Chiamala Cyber war. Il click che può distruggerci

Oltre il maltempo, il malocchio, il malumore, il malnato, il malinteso, il malvagio, il malessere, il mal di mare, il mal francese, ecc., tutta roba vecchia e nota, ora...

Oltre il maltempo, il malocchio, il malumore, il malnato, il malinteso, il malvagio, il malessere, il mal di mare, il mal francese, ecc., tutta roba vecchia e nota, ora abbiamo anche il malware. Ultima generazione. Da noi si è ufficialmente materializzato, il malware, non più di due mesi fa, addirittura dentro Palazzo Chigi. È la storia apparentemente incredibile dei due fratelli, Giulio e Francesca Occhionero, arrestati il 9 gennaio (e tuttora in carcere) con l’accusa di cyberspionaggio. Mica poco: «Procacciamento di notizie concernenti la sicurezza dello Stato, accesso abusivo a sistema informatico, intercettazione illecita di comunicazioni informatiche». E caselle postali di decine e decine di politici hackerate. Tutto attraverso un loro «personale malware denominato Eyepyramid».

State dunque attenti, il malware si aggira. E il malware, come dice la parola stessa, è malevolo, creato appositamente per essere sempre e solo malevolo. È il contrario di software, il programma internet che noi tutti usiamo sul nostro computer.

Attenti. Tradotto, malware significa letteralmente “malicious ware”, virus cattivo. Che non serve solo per infettare – pericolo da cui siamo quotidianamente allertati – ma per molto altro ancora. In sostanza, è un cyber-weapon, cioè un’arma, a suo modo sterminatrice; che può anche assumere diverse facce, tipo spyware, adware, phishing, virus, trojan, worm, rootkit; in italiano chiamato pure “codice maligno”.

Informazioni fornite
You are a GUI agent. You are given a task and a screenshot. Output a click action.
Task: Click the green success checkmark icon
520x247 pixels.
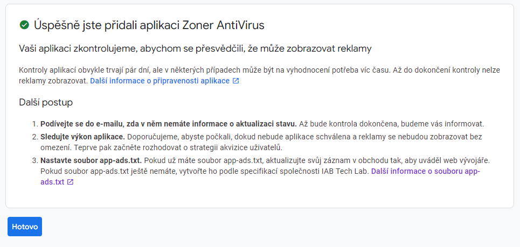pyautogui.click(x=24, y=25)
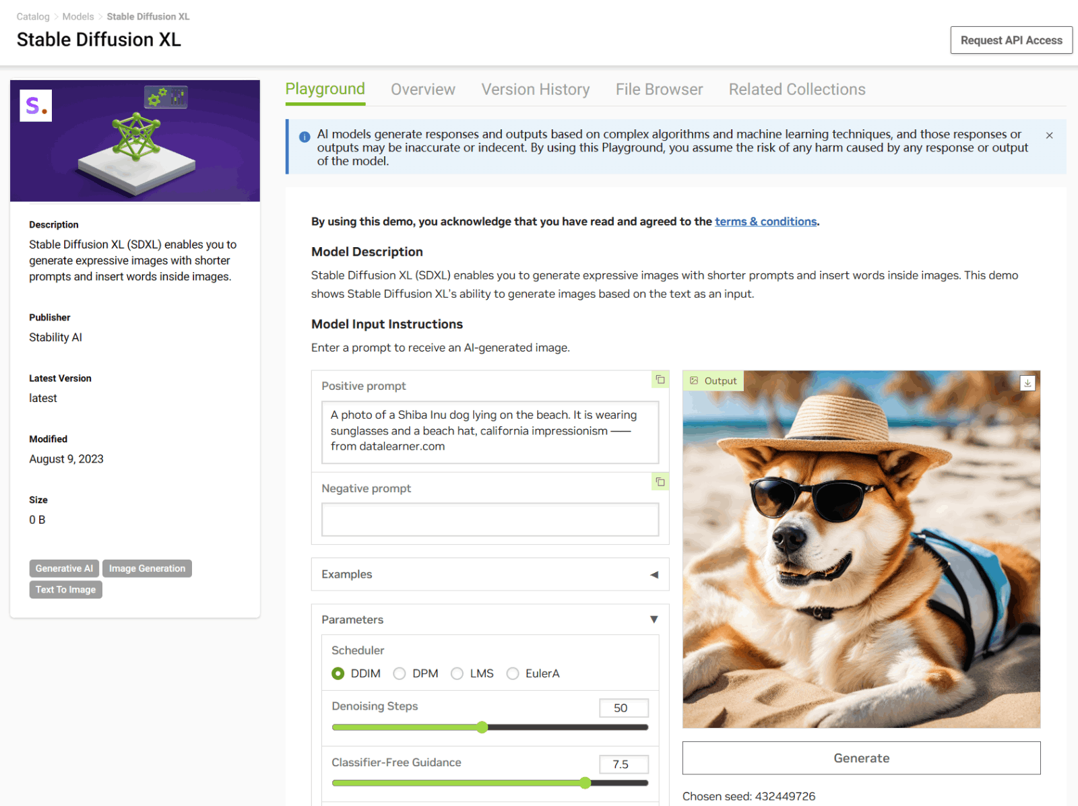
Task: Click the Denoising Steps slider handle
Action: coord(482,727)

Parti dell'esercizio
A. Riscrivi come elenco puntato il paragrafo del testo sul malware che inizia con «Attenti. Tradotto, malware», mantenendone i fatti principali.
B. In base al testo sul malware, spiega in una o due frasi perché Giulio e Francesca Occhionero sono stati arrestati il 9 gennaio.

Risposte per consegna
A.
- Malware significa letteralmente "malicious ware", cioè virus cattivo.
- Non serve solo a infettare, ma anche a molto altro.
- In sostanza è un cyber-weapon, un'arma a suo modo sterminatrice.
- Può assumere diverse forme: spyware, adware, phishing, virus, trojan, worm, rootkit.
- In italiano viene chiamato anche "codice maligno".

B. Sono stati arrestati con l'accusa di cyberspionaggio, cioè di procacciamento di notizie concernenti la sicurezza dello Stato, accesso abusivo a sistema informatico e intercettazione illecita di comunicazioni informatiche. Secondo l'accusa, attraverso il loro malware personale chiamato Eyepyramid avrebbero violato le caselle postali di decine di politici.